Jul. 14th, 2005

devi: (lost)
This is way overdue, written on the laptop a while ago but not posted due to internet woes. Maybe you're all sick of people banging on about London by now. What the hey. I want to tell you all about my amazing, sudden, colourful journey, but I'm going to talk about this first.

There I was last Thursday in Luxembourg, watching BBC World News into the night, with channel-surfing breaks (naked chicks playing badminton, news channels full of exploded bus shots and the story of the blasts in three different languages, bizarre garden-centre shopping channels. European TV that night was all sex and death and garden gnomes). The next day, reading LJ and laughing at the tea icons. Being amazed at how the plan came together, buses ferrying the injured. Seeing several people independently posting the lyrics to London Pride. Well, I was proud. And on Sunday evening, heading out to [livejournal.com profile] kesstrel’s Drury Lane show (for a whole different kind of pride, the “that’s my friend up there on the stage!” kind) I asked the Underground man at Highgate station if the tube was running and he beamed and said “yes, business as usual”, and I couldn’t help beaming back and saying “Fair play to you,” as if I wasn’t just addressing him but the whole underground system.
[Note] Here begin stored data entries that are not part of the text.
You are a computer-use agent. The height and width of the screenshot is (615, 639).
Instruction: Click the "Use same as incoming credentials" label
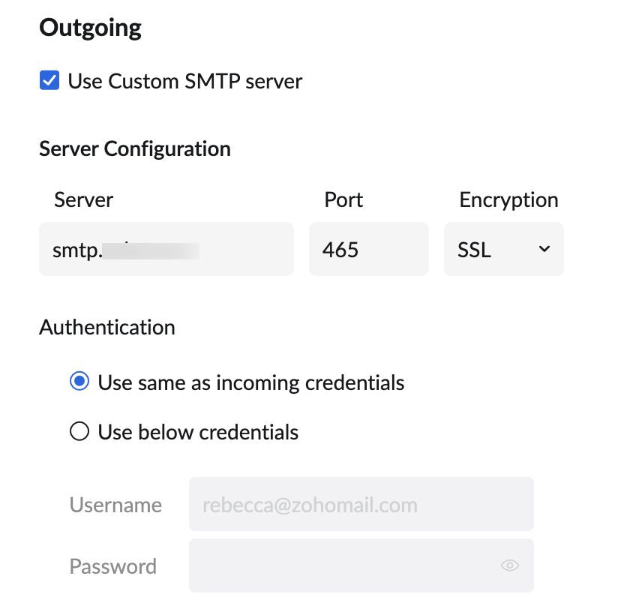[x=251, y=383]
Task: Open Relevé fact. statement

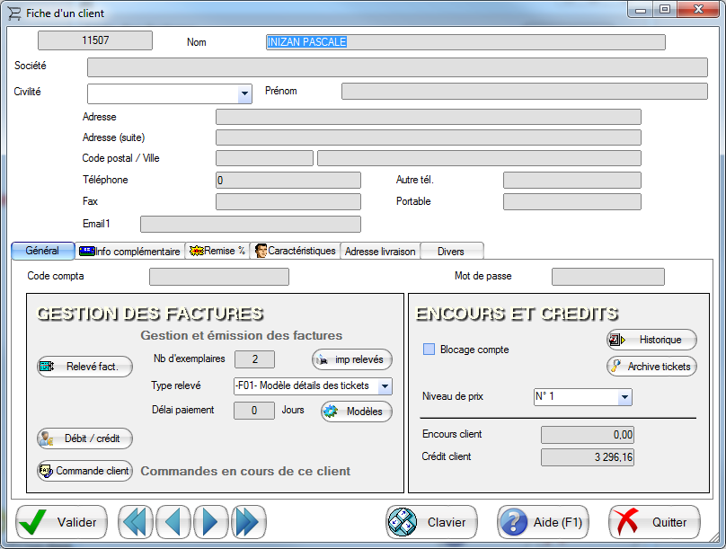Action: (84, 367)
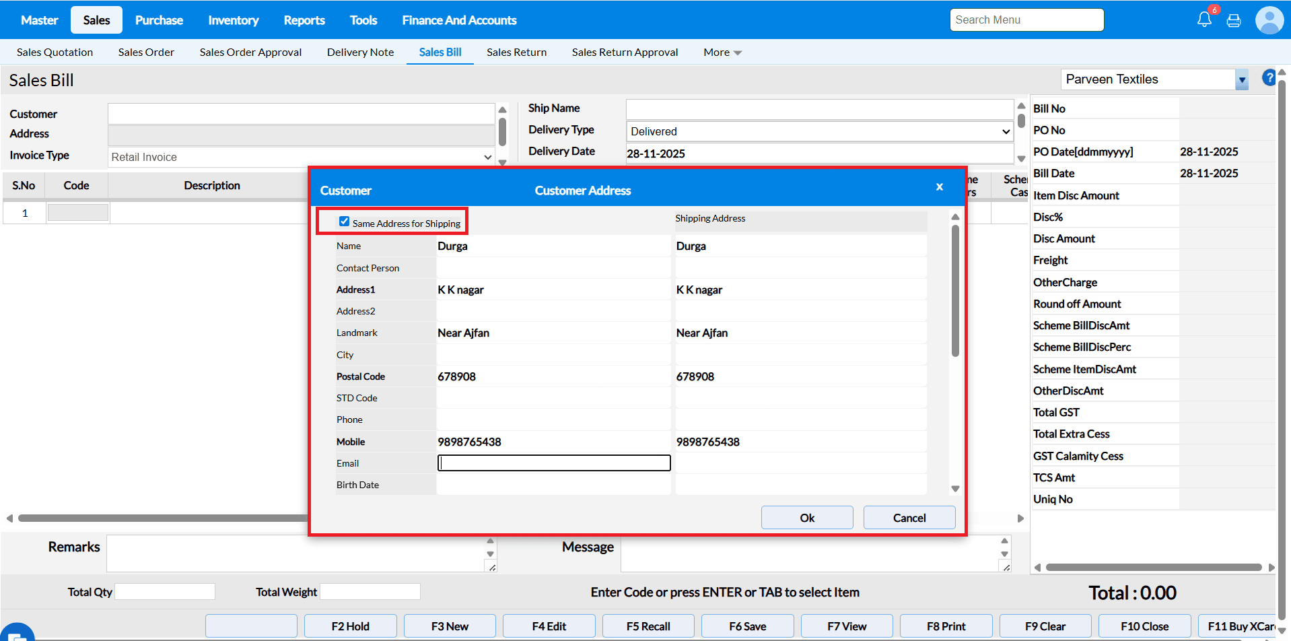Open the user profile avatar
This screenshot has width=1291, height=641.
point(1269,20)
And I kept thinking about a gorgeous sunny day last summer when I set out to Brentford to meet [livejournal.com profile] lostcarpark at a Robert Rankin convention. It was a few days after the big storms that filled the Thames with sewage, and Brentford smelled a bit like Bangkok, but as the tide rose it got better and we sat and drank cider by the water with the truly ubiquitous [livejournal.com profile] mzdt who was doing the sound. I headed back, in a happy bubble of drunk, as the sun was starting to set. I’d just bought Orbital’s Blue Album and by the time my train pulled into Waterloo I was blissed out on music and buzzing with energy as if the cider fizz had migrated into my whole body. I decided to walk from Waterloo to my bus at Tottenham Court Road. The sky was blue-pink-lilac and everything looked larger than life – the South Bank buildings and bridges, the London Eye spinning above me. One Perfect Sunrise was on the discman, Lisa Gerrard singing on the last track of Orbital’s career, and I felt like I was at the centre of everything and wanted the walk to last forever. I found myself actually crying, wiping my eyes with a huge stupid smile, getting very strange looks from passers-by. Most of that summer I felt like living in this city was hammering me down into powder, but right then it was all worth it to be there at that moment. Can you be in love with a city the way you can with a person? Has anyone else felt that way? Some people must have done. The guy who wrote Waterloo Sunset must have done, in the same place at the same hour. Have you?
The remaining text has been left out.